Fighting censorship of FRFI
Once again FRFI has had to write to a few prisons to remind them that our newspaper is a legal publication and that they do not have the right to stop prisoners reading it. As has often been the case, the worst culprits are not the high security prisons, who have grown accustomed to such challenges and been compelled to recognise that for once the law is not on their side, but those holding lower security Category C prisoners, such as Buckley Hall, Stocken and Hewell.
We have also seen two recent instances of prisoners coming up to parole hearings receiving security reports which include entries about how they have been in receipt of our ‘extremist’ publication. As one of those targeted in this way told us: ‘The reality is that they don’t like FRFI because it is informative and tells the truth, not just about prisons but about the whole system.’
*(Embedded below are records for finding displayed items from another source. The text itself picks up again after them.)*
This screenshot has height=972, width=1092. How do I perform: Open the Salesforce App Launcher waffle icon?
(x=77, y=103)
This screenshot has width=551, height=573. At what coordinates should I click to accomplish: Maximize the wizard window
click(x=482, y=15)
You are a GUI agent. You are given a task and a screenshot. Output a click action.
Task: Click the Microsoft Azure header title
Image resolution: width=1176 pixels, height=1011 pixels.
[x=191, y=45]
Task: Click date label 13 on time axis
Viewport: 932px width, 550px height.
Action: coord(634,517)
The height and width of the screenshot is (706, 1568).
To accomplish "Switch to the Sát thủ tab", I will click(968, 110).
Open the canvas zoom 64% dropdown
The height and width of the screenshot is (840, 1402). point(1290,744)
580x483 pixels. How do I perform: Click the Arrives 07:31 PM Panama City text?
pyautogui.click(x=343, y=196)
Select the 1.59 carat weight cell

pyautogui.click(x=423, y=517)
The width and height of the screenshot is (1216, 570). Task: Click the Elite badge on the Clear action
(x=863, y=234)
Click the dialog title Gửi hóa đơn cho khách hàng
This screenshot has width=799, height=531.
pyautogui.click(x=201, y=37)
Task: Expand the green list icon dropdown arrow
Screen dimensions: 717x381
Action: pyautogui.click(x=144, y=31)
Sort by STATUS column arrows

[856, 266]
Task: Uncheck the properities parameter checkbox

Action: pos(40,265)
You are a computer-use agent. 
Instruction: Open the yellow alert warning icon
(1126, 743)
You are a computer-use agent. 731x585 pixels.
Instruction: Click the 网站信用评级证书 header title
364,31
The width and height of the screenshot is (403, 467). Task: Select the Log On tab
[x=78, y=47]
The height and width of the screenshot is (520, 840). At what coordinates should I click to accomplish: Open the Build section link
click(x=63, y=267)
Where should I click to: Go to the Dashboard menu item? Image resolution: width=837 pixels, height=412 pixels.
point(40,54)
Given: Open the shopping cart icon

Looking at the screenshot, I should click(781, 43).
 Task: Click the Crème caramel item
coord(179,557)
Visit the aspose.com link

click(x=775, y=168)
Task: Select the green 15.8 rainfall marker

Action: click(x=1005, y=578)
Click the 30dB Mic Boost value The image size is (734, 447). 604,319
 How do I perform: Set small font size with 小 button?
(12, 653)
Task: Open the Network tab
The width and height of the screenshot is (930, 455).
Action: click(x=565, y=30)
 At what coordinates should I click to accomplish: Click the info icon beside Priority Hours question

Republican prisoners fight for books
In July political prisoners in the north of Ireland won a victory against the authorities which three months earlier had banned access to a wide range of books, including academic works such as Unfinished Business: the Politics of ‘Dissident’ Irish Republicanism, by Marisa McGlinchey, a political science research fellow at Coventry University. The north of Ireland Prison Service backed down rather than face legal action and conducted a review which accepted that the ban was ‘disproportionate’.
Prisoners in Maghaberry have now begun a second legal action against restrictions preventing them accessing the prison library.
Arbitrary bans across US prisons
In the vast unwieldy US prison system the banning of books and publications reaches new heights of arbitrary punitiveness; so much so that this year the annual ‘Banned Books Week’ organised by the NGO ‘Pen America’ is entitled ‘Literature Locked Up’. The campaign has produced a ‘reading list’ of a selection of books banned in various states. They include:
- The New Jim Crow: Mass Incarceration in the Age of Colorblindness, Michelle Alexander. Banned in Florida and North Carolina. Reasons for ban: ‘Racial overtures’ and ‘Likely to provoke confrontation between racial groups’. (After a legal challenge, the ban was lifted in North Carolina.)
- Blood in the Water: The Attica Prison Uprising of 1971 and Its Legacy, Heather Ann Thompson. Banned in Illinois, New Hampshire and Ohio. Reasons for ban: New Hampshire – ‘security concerns, encourage group disruption’; Illinois and Ohio – no reasons given
- I Know Why the Caged Bird Sings. Maya Angelou. Banned in Arizona and North Carolina. Reason for ban: ‘Sexual content’.
- The Diary of a Young Girl, Anne Frank. Banned in Guantánamo Bay Detention Camp. Reason for ban: None provided.